ЯК на какие-то секунды исчез за солнцем — его тотчас поддержали:

— Сейчас Петя запутает «худого»…

Петр поначалу осторожничал, потом в его боязливо-дерзких заходах вспыхнул азарт, верх взяла напористость, пожалуй, прямолинейная, бесшабашная, но и неукротимая. Чем дольше держался лейтенант, ускользая от «мессера», тем заметней воодушевлялись сторонники Петра, и комментарий к «бою» расширялся:

— Теперь пойти на «сто девятом» к немцам в тыл, на свободную охоту!..

— Срубят!..

Опытность командира дивизии как воздушного бойца, его превосходство над Аликиным принимались за должное, но призыв к выучке, к находчивости получал в действиях Потокина по ходу «боя» такую наглядность, что трудно было оставаться безучастным.

— Вираж — королевский. Всем виражам вираж.

— Раз — и в хвосте! Плевое дело, правда?

— Медведь, Аликин, медведь!..

— Идея!.. Потокин затешется в строй «юнкерсов»! Они подумают, что свой, подпустят, он и пойдет их валить. Уж он на них отоспится!

Трудно сказать, как обошлись бы немецкие бомбардировщики с Потокиным, подпустили бы они его или нет, но что летчики истребительного полка за жаркой учебно-показательной схваткой проглядели появление заместителя командующего — было фактом.

Подъехав сзади и не выдавая себя, генерал Хрюкин наблюдал за «боем».

— Дает дрозда товарищ подполковник! — слышал он справа.

— С нашим атаманом не приходится тужить… — раздавалось слева.

— Нет, не приходится!..

— Послать «мессера» с Потокиным на свободную охоту, а в прикрытие дать звено Аликина! Чтобы Аликин его и прикрыл!

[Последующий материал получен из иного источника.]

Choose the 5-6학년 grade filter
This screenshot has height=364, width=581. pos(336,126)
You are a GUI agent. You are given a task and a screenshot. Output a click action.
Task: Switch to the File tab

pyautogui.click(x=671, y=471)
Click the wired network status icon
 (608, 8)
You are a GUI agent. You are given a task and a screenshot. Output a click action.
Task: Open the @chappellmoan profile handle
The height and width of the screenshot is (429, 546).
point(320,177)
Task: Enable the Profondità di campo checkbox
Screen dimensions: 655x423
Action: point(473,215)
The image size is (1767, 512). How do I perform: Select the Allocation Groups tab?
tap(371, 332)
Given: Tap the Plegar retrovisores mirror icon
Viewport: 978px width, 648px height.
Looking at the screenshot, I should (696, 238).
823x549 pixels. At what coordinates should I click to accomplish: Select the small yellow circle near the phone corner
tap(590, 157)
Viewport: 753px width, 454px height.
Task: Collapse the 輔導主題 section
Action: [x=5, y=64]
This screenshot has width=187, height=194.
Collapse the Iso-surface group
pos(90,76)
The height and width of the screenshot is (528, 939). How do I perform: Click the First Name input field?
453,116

— Будет работать на разведку! — положил Хрюкин конец спорам относительно использования трофея.

Дежурный, проморгавший генерала, растерянно тянулся перед ним.

Хрюкин дежурного не замечал.

Мастерство, с таким блеском проявленное командиром дивизии по ходу эксперимента, его личный триумф как летчика вызывали у Хрюкина тайную зависть. Генерал это чувствовал, не мог себя пересилить и раздражался.

Выслушав рапорт, Хрюкин поставил перед Потокиным задачу: используя трофейный самолет, вскрыть аэродромную сеть противника.

— Рейд под кодовым названием «троянский конь», — шутливо отозвался Василий Павлович, испытывая прилив уверенности и свободы оттого, что трофей — не полностью, но ощутимо, как того им и хотелось, — морально обезврежен. Потокин чувствовал это по себе, по тому, как воспринят поединок летчиками на земле. — Немцы нас учат воевать, ну а мы их отучим.

Какой он конь! — тут же возразил командиру дивизии Хрюкин, — «Мессер» в одиночку если на то пошло, стригунок… Не надо чересчур захваливать врага, вражескую технику. Не надо. Лучше обдумайте маршрут разведки. Чтобы не переживать сюрпризов наподобие последнего. — Генерал готов был взяться за виновников боевого провала «девятки».

Разгоряченный Аликин заявил категорично, как он умел:

— Сшибать их можно, товарищ генерал, это как пить дать!

— Здравое суждение, — сказал Хрюкин.

И отбыл, не изъявив желания обсуждать вопрос о служебном положении подполковника Потокина, — к вящему удовольствию самого Василия Павловича.